Anyone has experience with that kind of errors ? Does it means my CPU is dying ?

I got two system freezes so far (while in a VM and while starting firefox)

Appreciate any insight  :Smile: 

----------

## eccerr0r

Yes, usually it's a bad sign if it had been working before.

If it has always been doing MCE errors, you should look into new BIOS, trying another kernel (or another distribution) (mostly to rule out kernel config issues).

If it just started doing it with a known stable configuration, check fan for cleanliness and heatsink/compound, stop overclocking or underclock it, else you may well be looking into hardware replacements (motherboard, CPU, possibly PSU).

----------

## Myu

Thanks for the reply eccerr0r (username almost checks out !  :Mr. Green: )

It never did that kind of errors before, the thing is sometimes it boots with the errors, sometimes not even with no hardware change in between...

Indeed some other post suggested various overheating issues or bad PSU, I cleared the dust and put another fan to work, recheck all connections, the errors are still there but seems my system can run (at least for what I tried so far : light browsing)

I'll look into underclocking and yes, maybe it's time to keep an eye on thrift store deals.

----------

## Myu

Damn it's pretty crazy, htop & cat /proc/cpuinfo were showing 3 cores then 2 then one... instead of 4 (i5-3470)

Edit : Ok, mcelog is disabling CPU cores due to L2 cache errors... makes sense.

----------

## eccerr0r

I'd look into M/B or PSU issues and not the CPU if more than one core is failing... though it's still possible for a CPU failure, it's not likely.

----------

## Ant P.

Ouch, that's bad. Neat that it manages to keep running like that though...

----------

## krinn

 *eccerr0r wrote:*   

> I'd look into M/B or PSU issues and not the CPU if more than one core is failing... though it's still possible for a CPU failure, it's not likely.

 

Generally heat can lead to malfunction, which mean randomness, when you have always the same core, and always the same error type, well, you better but any bet on a lottery ticket...

----------

## eccerr0r

Well unless the clock distribution or all cores share the same l2, a bug that shows up in one core should remain in that core.

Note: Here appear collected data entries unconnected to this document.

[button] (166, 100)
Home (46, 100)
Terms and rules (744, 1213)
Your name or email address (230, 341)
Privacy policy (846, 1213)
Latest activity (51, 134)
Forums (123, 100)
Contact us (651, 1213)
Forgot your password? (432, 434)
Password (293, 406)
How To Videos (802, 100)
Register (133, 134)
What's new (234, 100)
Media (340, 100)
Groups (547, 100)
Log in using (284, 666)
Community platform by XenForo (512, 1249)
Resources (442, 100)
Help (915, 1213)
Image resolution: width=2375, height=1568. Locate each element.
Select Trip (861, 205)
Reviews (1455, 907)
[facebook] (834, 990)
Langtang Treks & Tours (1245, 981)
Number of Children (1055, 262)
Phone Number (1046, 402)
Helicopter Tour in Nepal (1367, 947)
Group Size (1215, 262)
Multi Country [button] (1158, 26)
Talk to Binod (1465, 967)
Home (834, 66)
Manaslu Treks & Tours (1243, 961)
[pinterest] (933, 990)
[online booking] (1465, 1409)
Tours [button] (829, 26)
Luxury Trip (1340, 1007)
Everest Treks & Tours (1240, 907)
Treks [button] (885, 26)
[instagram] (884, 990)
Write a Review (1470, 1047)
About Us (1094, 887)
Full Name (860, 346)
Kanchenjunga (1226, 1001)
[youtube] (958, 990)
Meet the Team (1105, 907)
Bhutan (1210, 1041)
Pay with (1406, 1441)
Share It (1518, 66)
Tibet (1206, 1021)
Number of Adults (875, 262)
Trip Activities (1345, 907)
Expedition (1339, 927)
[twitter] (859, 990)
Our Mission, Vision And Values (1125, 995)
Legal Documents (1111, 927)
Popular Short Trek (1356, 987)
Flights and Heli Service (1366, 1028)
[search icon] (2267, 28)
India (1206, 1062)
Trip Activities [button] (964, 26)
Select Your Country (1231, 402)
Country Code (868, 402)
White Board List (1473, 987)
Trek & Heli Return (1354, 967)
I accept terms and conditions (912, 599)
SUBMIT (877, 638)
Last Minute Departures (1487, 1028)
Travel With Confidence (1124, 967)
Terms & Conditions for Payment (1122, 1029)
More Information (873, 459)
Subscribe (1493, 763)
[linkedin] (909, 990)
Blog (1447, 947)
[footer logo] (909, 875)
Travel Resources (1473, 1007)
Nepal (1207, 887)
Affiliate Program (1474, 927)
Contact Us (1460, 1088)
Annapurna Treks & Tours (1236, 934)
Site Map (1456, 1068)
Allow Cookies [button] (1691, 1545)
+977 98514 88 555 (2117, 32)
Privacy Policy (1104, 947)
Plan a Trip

However for that second case or any other shared resource, the cores should know an error is coming from the l2/shared resource and would know it's not the core's fault... that is, if the detection logic is smart, it should be disabling l2 chunks instead.

Of course you likely would not get the same error each time but it should happen on the same core - if it were a normal chip problem.  Heating the chip is actually a "normal" problem and the error should stay on the same core.  All bets are off it was a pre-production chip that had other issues that are not "normal" problems...

----------

## Myu

 *Quote:*   

> Ouch, that's bad. Neat that it manages to keep running like that though...

 

Yes, pretty neat to see the cores hot plugging functionality working flawlessly =)

 *Quote:*   

> I'd look into M/B or PSU issues and not the CPU if more than one core is failing... though it's still possible for a CPU failure, it's not likely.

 

I also think there's a good chance it's the PSU, right now I lack another compatible one to test.

 *Quote:*   

> Generally heat can lead to malfunction, which mean randomness, when you have always the same core, and always the same error type, well, you better but any bet on a lottery ticket...

 

Indeed, the thing is right now my temps are just fine

After the cleaning, I've been able to play 2 hours on The Witcher 3 on a Windows VM (via KVM/VFIO) so I guess it's stressful enough to the hardware, no problems at all but the errors are still there.

----------

## Myu

Ok so since then I got one dead motherboard... just brutally stopped working never to be bootable (POST) again

I purchased a second MB (different chipset but compatible) to try to salvage the hardware (it's an i5 and 16GB of RAM after all) but the MCE errors are still present after setting up the new MB and my old Gentoo.

Time for another CPU I guess ?

----------

## NeddySeagoon

Myu,

If you have moved all the bits to a mew motherboard, it does not leave much.

That assumes new, not just different.

The CPU cache has single bit error detection and correction, hence it can work correctly with one bit errors.

Two bit errors will always be detected but cannot be corrected, so the core will be shut down.

----------

## krinn

 *Myu wrote:*   

> Ok so since then I got one dead motherboard...

 

Might also be worth seeing some exorcist  :Smile: 

----------

## Myu

@NeddySeagoon

Yes indeed, moved all the bits into the new MB but that's not a brand new one since it's hard to find those new at a decent price these days (Intel Core 3rd Gen)

Most of the time the system works fine, correcting errors along the way according to mcelog (as you said, under a certain limit, all goes well), but I'm not keen on keeping it like that if it has a tendency to fry my hardware eventually  :Surprised: 

I've another test in mind, swap the CPU to another one I have lying around and which is socket-compatible, if I stop getting MCE -> The i5 is probably dead, If not, another piece is faulty.

@krinn

 :Mr. Green:  I know right, this is getting higher and higher on my troubleshooting list

----------

## NeddySeagoon

Myu,

Look at the Vcore regulator on the motherboard next to the CPU.  It takes in the 12v from the PSU, via the dedicated connector with the black and yellow wires, on converts it to the voltages used by the CPU and RAM.  Look for bulging or leaking capacitors.

When they begin to fail the CPU operating voltages are no longer properly regulated.

A motherboard swap and a CPU swap are both good tests.

You would be unlucky to get two failing Vcore regulators

----------

## Myu

Hello Neddy,

From what I can tell, the VRM's on the MB looks sane, nothing special about them which is good

I swapped the CPU and so far, not a single MCE error in sight, I'll keep this monitored but it seems a clear indication it's the CPU after all.

Thank for your help, very appreciated as always  :Smile: 

----------